Constraints on secondary and tertiary structure from fpRFDR-CT, multiple quantum NMR, REDOR, and related solid state NMR measurements can be analyzed quantitatively by comparison of experimental data with accurate numerical simulations of the solid state NMR measurements. Such simulations contain no adjustable parameters other than the geometric parameters that describe the molecular structure, such as internuclear distances.

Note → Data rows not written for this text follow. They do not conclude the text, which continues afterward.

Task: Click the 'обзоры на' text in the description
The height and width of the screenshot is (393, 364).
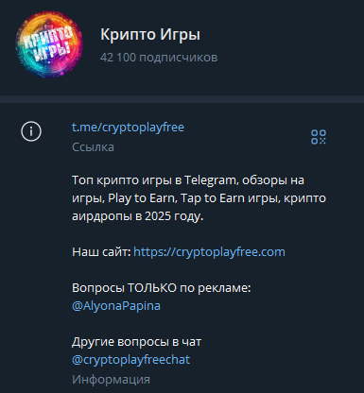Action: [273, 180]
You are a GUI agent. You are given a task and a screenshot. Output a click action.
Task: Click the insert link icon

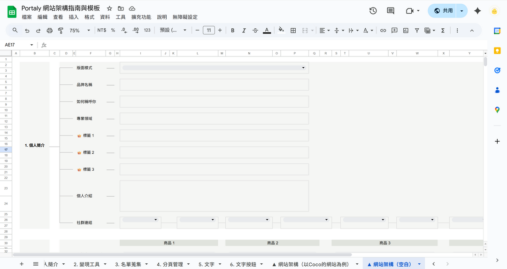point(383,31)
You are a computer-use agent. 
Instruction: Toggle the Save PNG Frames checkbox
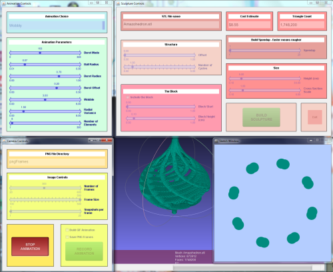pos(67,237)
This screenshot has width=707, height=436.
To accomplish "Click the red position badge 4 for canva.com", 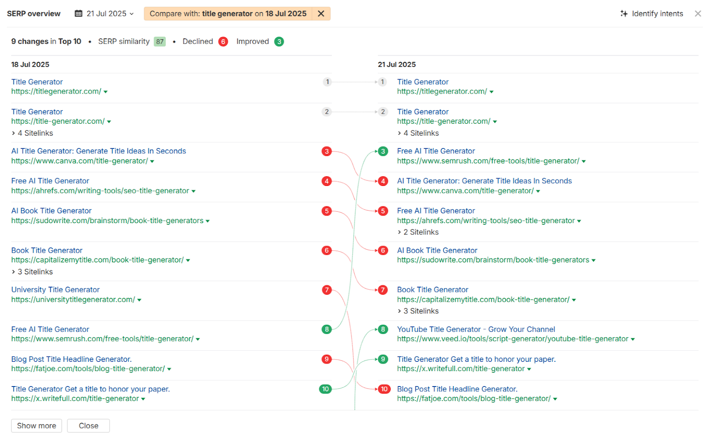I will tap(382, 181).
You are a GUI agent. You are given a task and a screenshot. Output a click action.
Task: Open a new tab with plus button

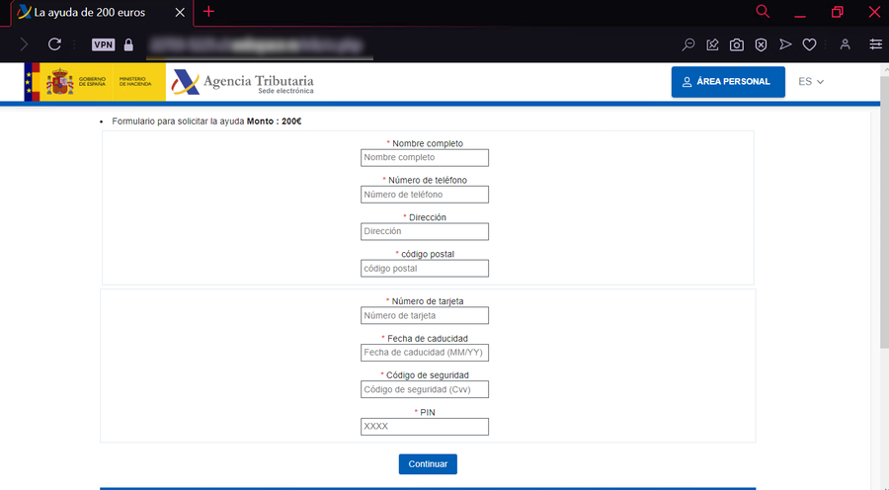[208, 12]
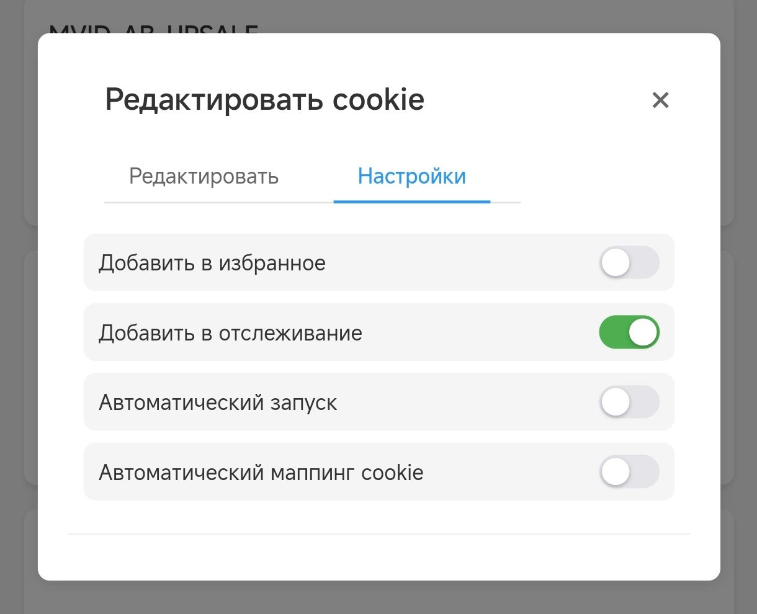
Task: Click the Автоматический маппинг cookie label
Action: pyautogui.click(x=261, y=473)
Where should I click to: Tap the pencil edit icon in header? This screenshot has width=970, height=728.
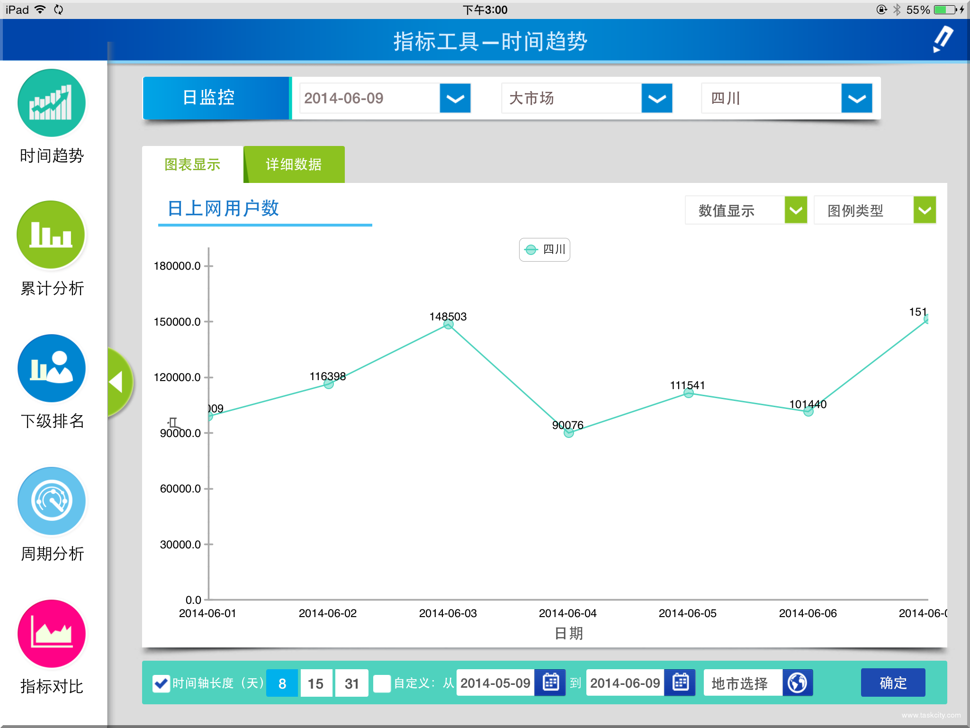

In samples with multiple uniformly labeled residues (or multiple residues 13C-labeled at α-carbons), the hydrogen bond registry in antiparallel β-sheets can also be established from 2D solid state 13C NMR spectra in which transfer of nuclear spin polarization between 13C-labeled sites occurs in three steps: (i) transfer from 13C nuclei to directly bonded protons; (ii) transfer among protons that are within approximately 3 Å of one another; (iii) transfer from protons to directly bonded 13C nuclei. Such “proton-mediated” transfers are particularly efficient for α-carbons that are directly opposite one another in antiparallel β-sheets, because the corresponding interstrand β-proton distances are approximately 2.1 Å. Proton-mediated 2D 13C-13C exchange spectra of antiparallel β-sheet structures therefore show strong, nonsequential crosspeaks connecting NMR lines of α-carbons that align with one another (Petkova et al., 2004; Tycko and Ishii, 2003). Fig. 6 shows examples of proton-mediated 2D spectra for Aβ11-25 fibrils prepared at pH 2.4 and pH 7.4. These spectra reveal that the hydrogen bond registry is pH-dependent, presumably due to variations in electrostatic interactions.

Figure 6:

Figure 6:

Proton-mediated two-dimensional 13C-13C exchange spectra of Aβ11-25 fibrils grown at pH 7.4 (a) or pH 2.4 (b), with uniform 15N and 13C labeling of V18, F19, F20, and A21. Strong crosspeaks between α-carbon chemical shifts of V18 and α-carbon chemical shifts of either F19 (a) or A21 (b) indicate the hydrogen bond registry in antiparallel β-sheets (Petkova et al., 2004; Tycko and Ishii, 2003). At pH 7.4, residue 17+k is hydrogen bonded to residue 20-k. At pH 2.4, residue 17+k is hydrogen bonded to residue 22-k. Spectra were recorded in a 14.1 T field, with magic-angle spinning at 21.40 kHz.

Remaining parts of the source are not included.